- [EXERCISE] Using the data below, tally the lines that include the string "agent". Only the number is wanted.

━━━ EXTRACTED INFORMATION

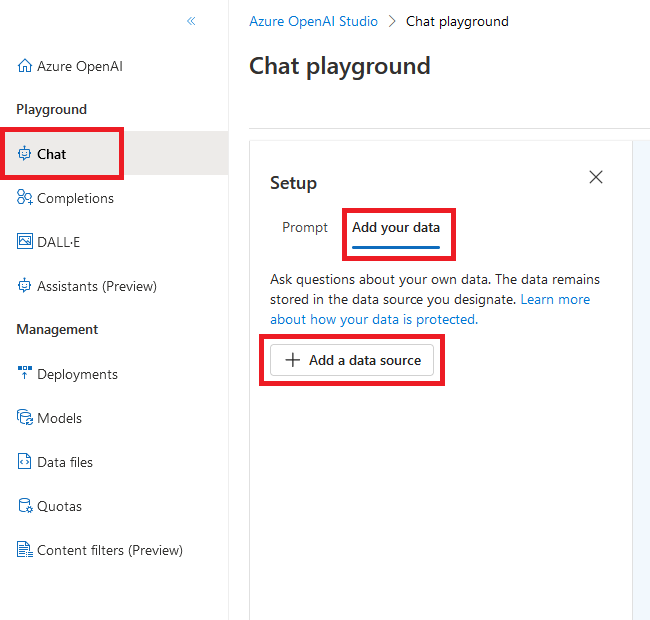Click the Models icon in sidebar
The image size is (650, 620).
coord(25,418)
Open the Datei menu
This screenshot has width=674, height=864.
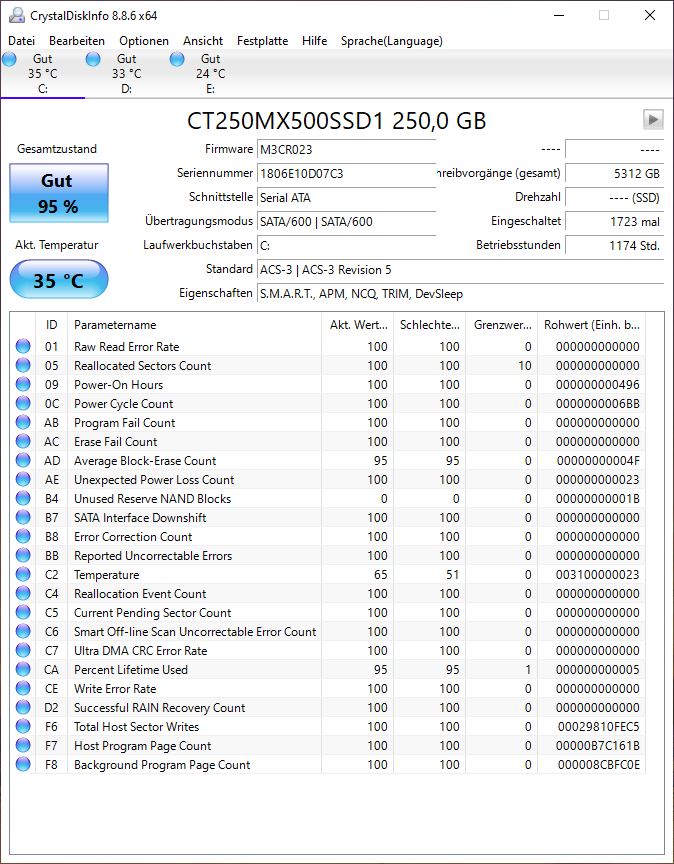tap(21, 41)
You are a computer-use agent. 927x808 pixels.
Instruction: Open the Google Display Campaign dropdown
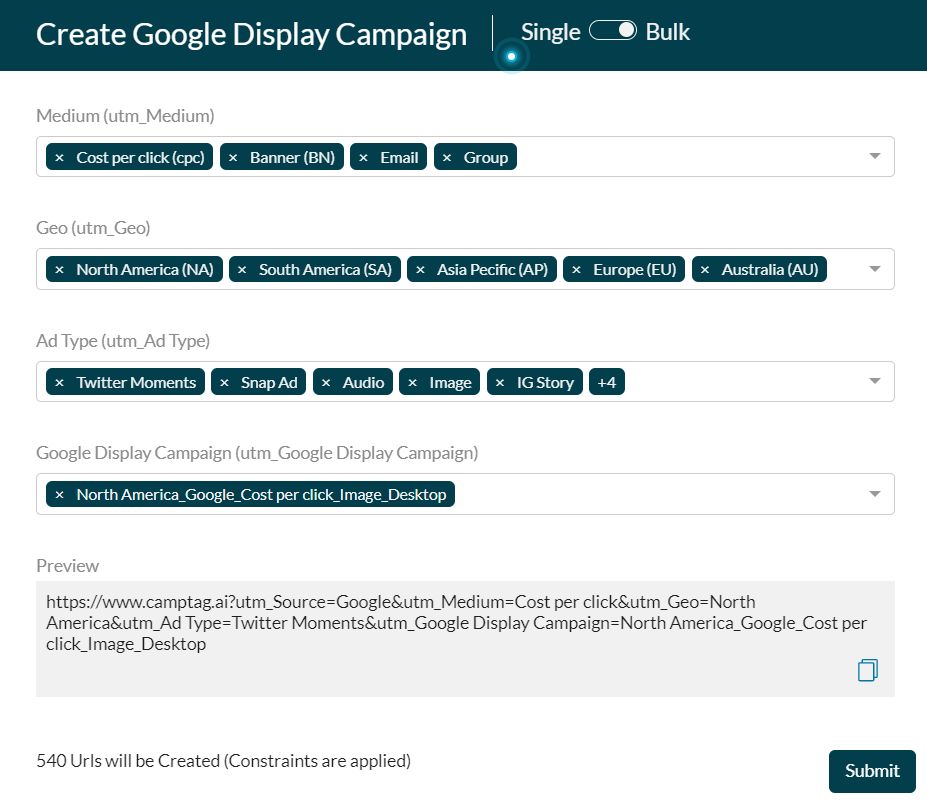click(x=872, y=493)

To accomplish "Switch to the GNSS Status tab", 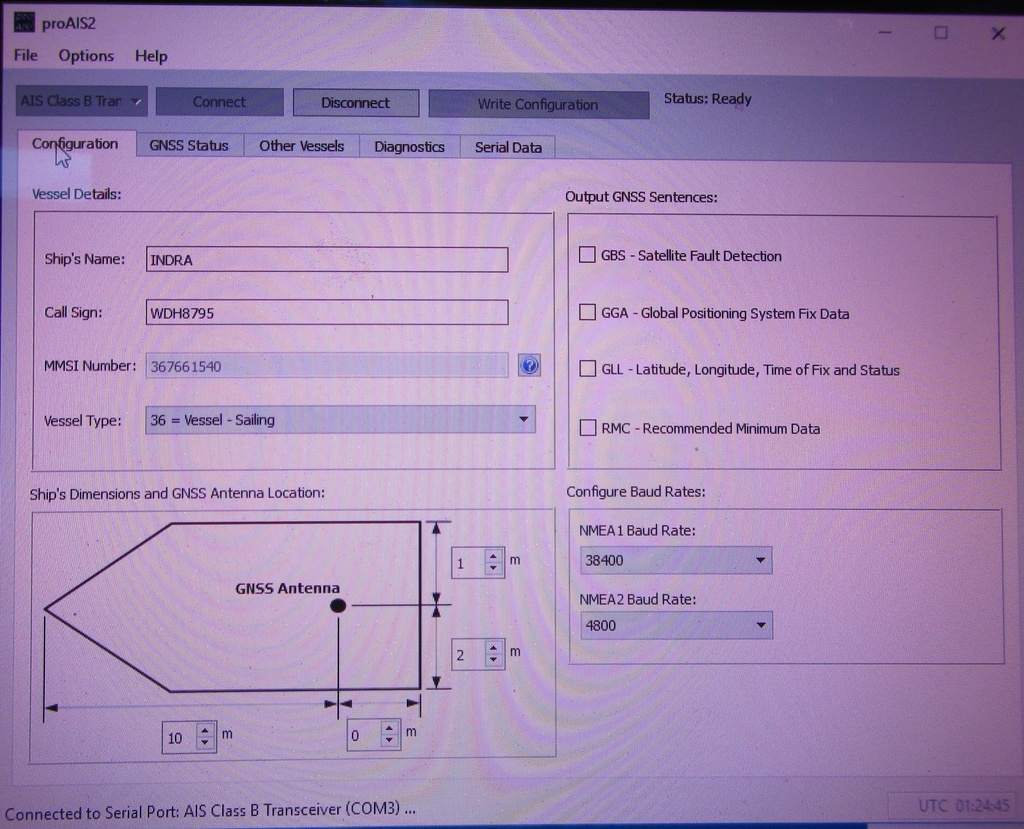I will tap(189, 146).
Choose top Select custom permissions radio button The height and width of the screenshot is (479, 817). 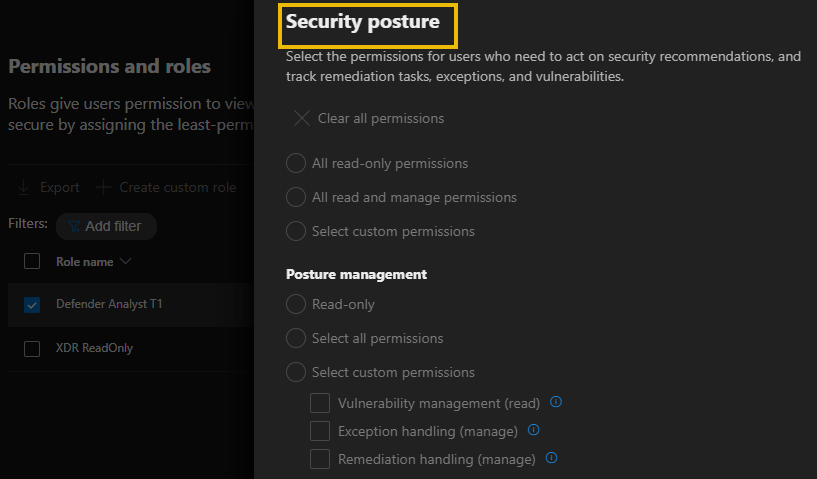click(x=296, y=231)
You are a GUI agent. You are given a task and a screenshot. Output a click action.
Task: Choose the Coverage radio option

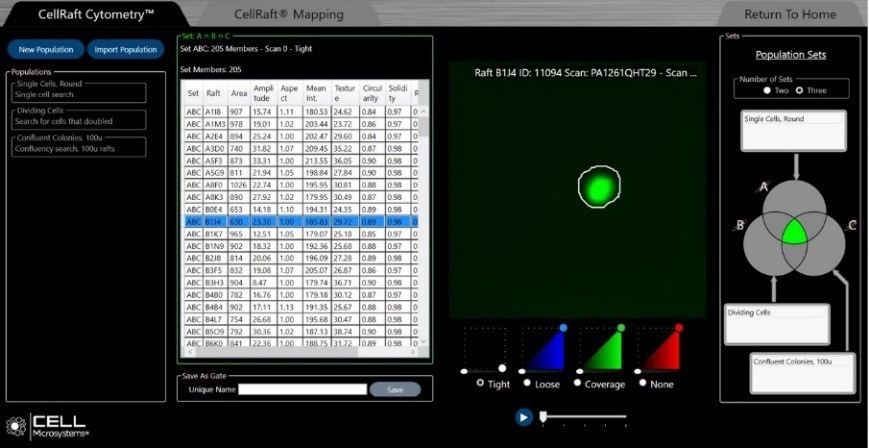578,383
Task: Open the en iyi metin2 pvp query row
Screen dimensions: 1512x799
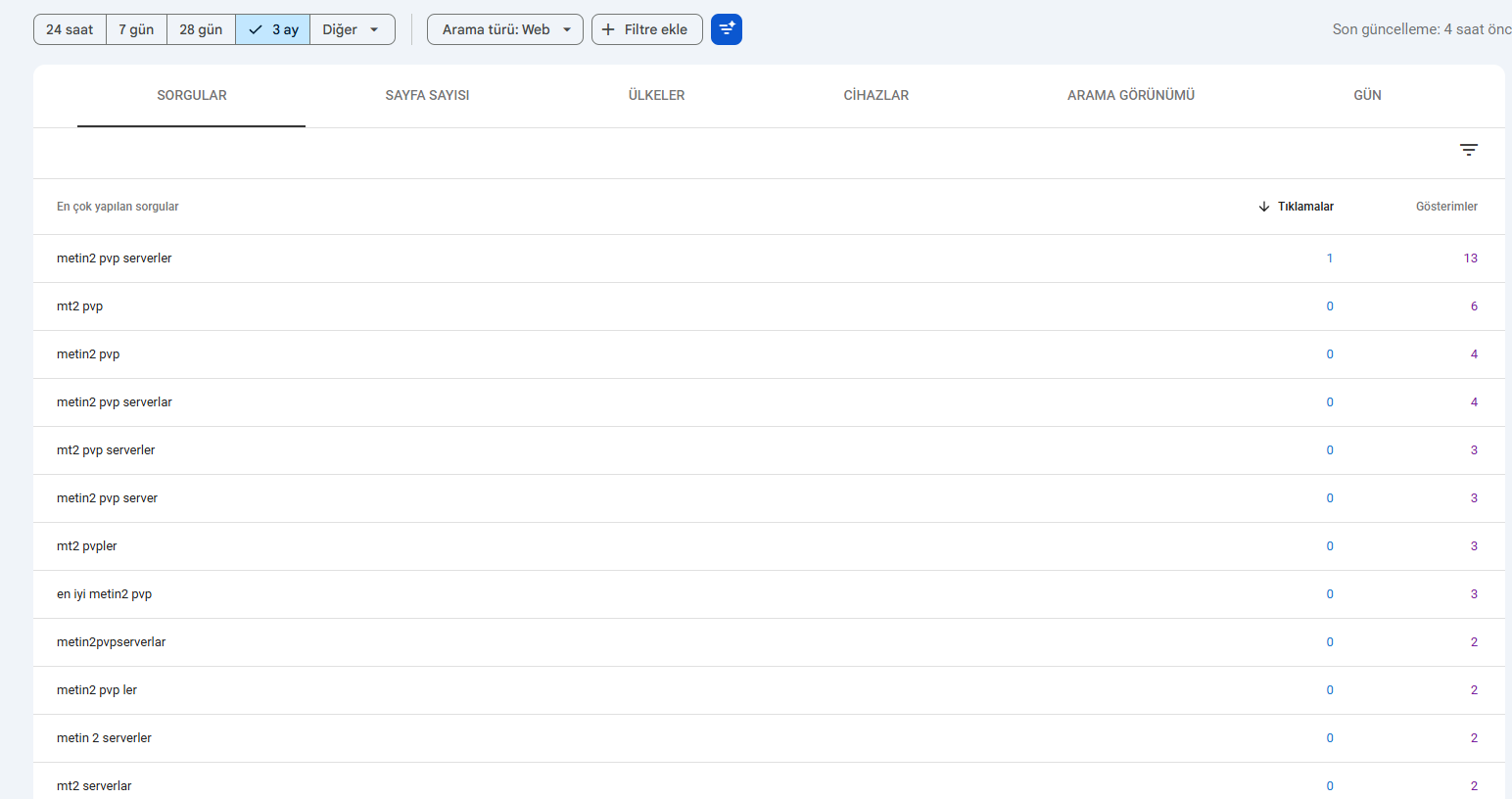Action: (x=104, y=594)
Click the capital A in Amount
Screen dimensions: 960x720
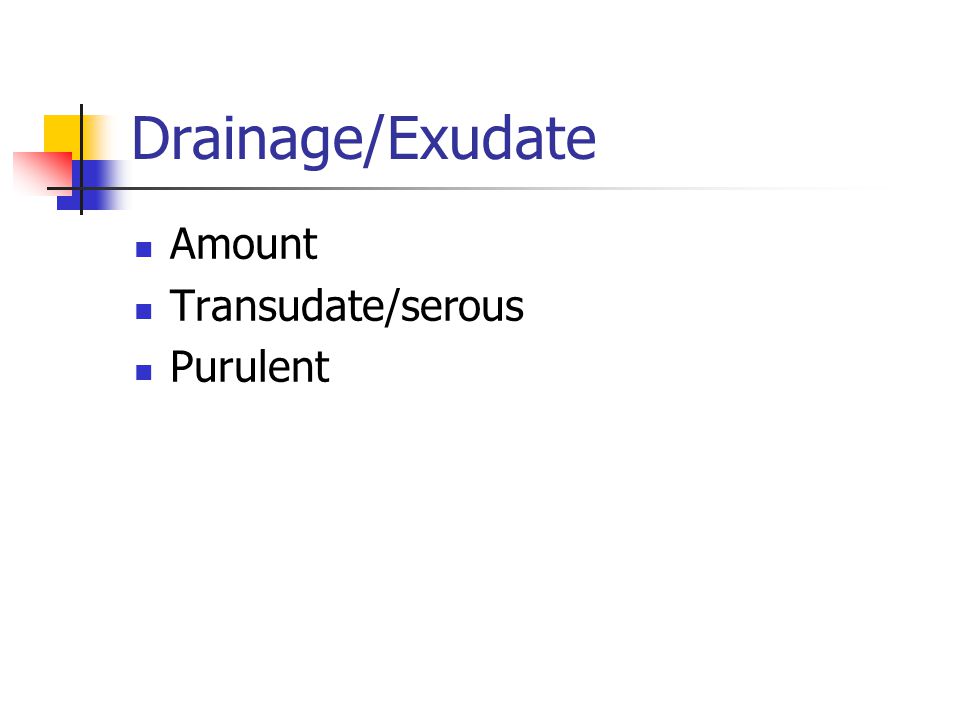pos(185,244)
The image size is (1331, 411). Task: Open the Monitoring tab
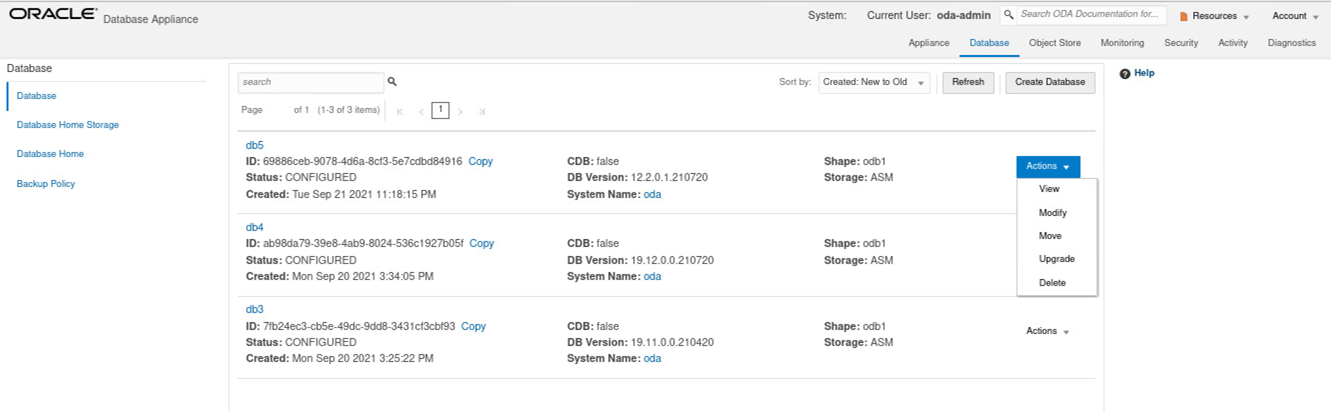pos(1122,43)
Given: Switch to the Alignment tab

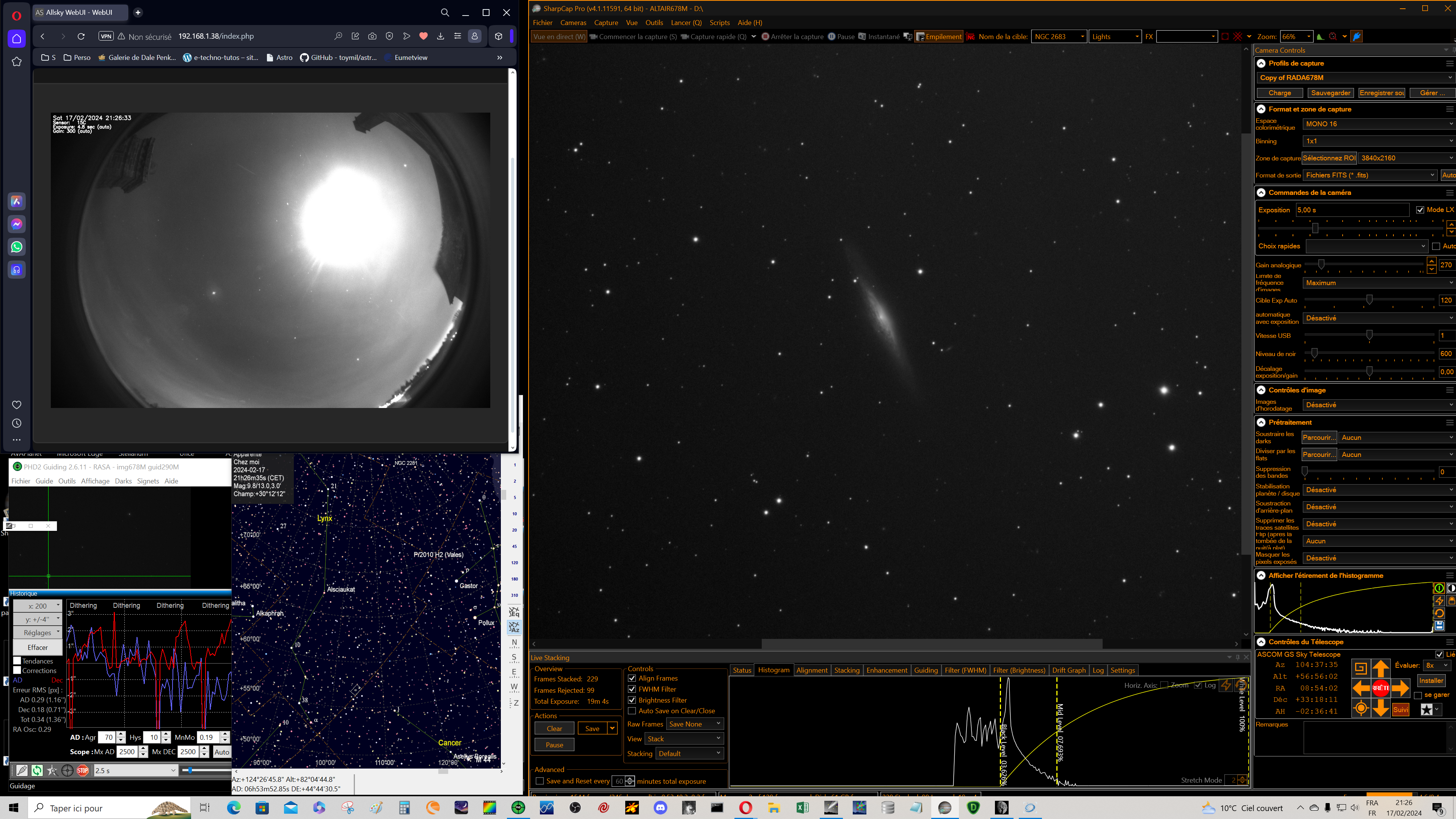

━━━━━━

- [ANSWER AREA] 2